Stable atherosclerotic plaques are characterized by a thick extracellular matrix (ECM)-rich fibrous cap populated by protective ACTA2+ myofibroblast (MF)-like cells, assumed to be almost exclusively derived from smooth muscle cells (SMC). Herein, we show that in murine and human lesions, ~20-40% of ACTA2+ fibrous caps cells, respectively, are derived from non-SMC sources, including endothelial cells (EC) or macrophages that have undergone Endothelial-to-Mesenchymal (EndoMT) or Macrophage-to-Mesenchymal (MMT) transitions. In addition, weshow that SMC-specific knockout of the platelet-derived growth factor receptor beta (PDGFRB) in Apoe-/- mice fed a Western diet (WD) for 18 weeks results in brachiocephalic artery (BCA) lesions nearly devoid of SMC. While absence of SMCs does not affect lesion size, remodeling, or ACTA2+ fibrous cap cell content, prolonged WD feeding results in reduced indices of stability, indicating that EndoMT and MMT-derived MFs cannot compensate indefinitely for loss of SMC-derived MFs. Using RNA-seq analysis of the BCA region and in vitro models, we demonstrate that SMC to MF transitions (SMC-MFT) is induced by PDGF and TFGβ and is dependent on aerobic glycolysis, while EndoMT is induced by IL1β and TGFβ. Together, we provide the first quantitative evidence that the ACTA2+ fibrous cap originates from a tapestry of cell types, which transition to an MF state through distinct signaling pathways that are either dependent on or associated with extensive metabolic reprogramming. scRNA-seq of atherosclerotic plaques of Apoe-/- mouse (with or without specific SMC KO of PDGFRB)

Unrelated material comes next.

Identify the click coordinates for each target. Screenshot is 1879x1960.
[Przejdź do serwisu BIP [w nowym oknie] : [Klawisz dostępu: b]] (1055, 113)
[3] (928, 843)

稳定性动脉粥样硬化斑块以富含厚细胞外基质（extracellular matrix, ECM）的纤维帽为特征，该纤维帽内充斥具有保护作用的ACTA2+成纤维细胞样（myofibroblast, MF）细胞，此前认为这类细胞几乎完全来源于平滑肌细胞（smooth muscle cell, SMC）。本研究表明，在小鼠和人类的动脉粥样硬化病灶中，ACTA2+纤维帽细胞分别有约20%~40%来源于非平滑肌细胞谱系，包括经历了内皮-间充质转化（Endothelial-to-Mesenchymal, EndoMT）的内皮细胞（endothelial cell, EC），以及经历了巨噬细胞-间充质转化（Macrophage-to-Mesenchymal, MMT）的巨噬细胞。此外，本研究发现，在喂食西方饮食（Western diet, WD）18周的载脂蛋白E基因敲除（Apoe-/-）小鼠中，特异性敲除平滑肌细胞的血小板衍生生长因子受体β（platelet-derived growth factor receptor beta, PDGFRB），会导致头臂动脉（brachiocephalic artery, BCA）病灶内几乎完全缺失平滑肌细胞。尽管平滑肌细胞的缺失不会影响病灶大小、重塑过程或ACTA2+纤维帽细胞总量，但长期喂食西方饮食会导致斑块稳定性指标下降，这表明内皮-间充质转化和巨噬细胞-间充质转化来源的成纤维细胞样细胞无法永久补偿平滑肌细胞来源的成纤维细胞样细胞的缺失。通过对头臂动脉区域进行RNA测序（RNA-seq）分析并结合体外模型，本研究证实：平滑肌细胞向成纤维细胞样细胞的转化（SMC-MFT）由血小板衍生生长因子（PDGF）和转化生长因子β（TGFβ）诱导，且依赖于有氧糖酵解；而内皮-间充质转化则由白细胞介素1β（IL1β）和转化生长因子β诱导。综上，本研究首次提供了定量证据，证明ACTA2+纤维帽起源于多种细胞谱系的组合，这些细胞通过不同的信号通路转化为成纤维细胞样细胞状态，这些信号通路依赖于或伴随广泛的代谢重编程。本数据集包含载脂蛋白E基因敲除小鼠（无论是否存在平滑肌细胞特异性血小板衍生生长因子受体β敲除）的动脉粥样硬化斑块的单细胞RNA测序（single-cell RNA-sequencing, scRNA-seq）数据。